• _EXERCISE INPUT_:

====================

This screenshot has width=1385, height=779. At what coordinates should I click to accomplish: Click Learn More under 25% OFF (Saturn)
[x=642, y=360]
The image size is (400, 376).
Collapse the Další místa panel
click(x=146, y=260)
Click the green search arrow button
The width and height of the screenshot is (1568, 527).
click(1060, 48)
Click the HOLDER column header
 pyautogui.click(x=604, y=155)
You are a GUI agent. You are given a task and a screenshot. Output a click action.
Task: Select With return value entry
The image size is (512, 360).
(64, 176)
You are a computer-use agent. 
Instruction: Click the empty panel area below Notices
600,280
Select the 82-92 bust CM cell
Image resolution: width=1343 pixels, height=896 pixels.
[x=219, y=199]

====================

All records are to be printed again, exactly and completely.

This screenshot has width=1385, height=779. At what coordinates should I click to accomplish: Click Learn More under 25% OFF (Saturn)
[x=642, y=360]
The image size is (400, 376).
Collapse the Další místa panel
click(x=146, y=260)
Click the green search arrow button
The width and height of the screenshot is (1568, 527).
click(1060, 48)
Click the HOLDER column header
 pyautogui.click(x=604, y=155)
You are a GUI agent. You are given a task and a screenshot. Output a click action.
Task: Select With return value entry
The image size is (512, 360).
(64, 176)
You are a computer-use agent. 
Instruction: Click the empty panel area below Notices
600,280
Select the 82-92 bust CM cell
Image resolution: width=1343 pixels, height=896 pixels.
[x=219, y=199]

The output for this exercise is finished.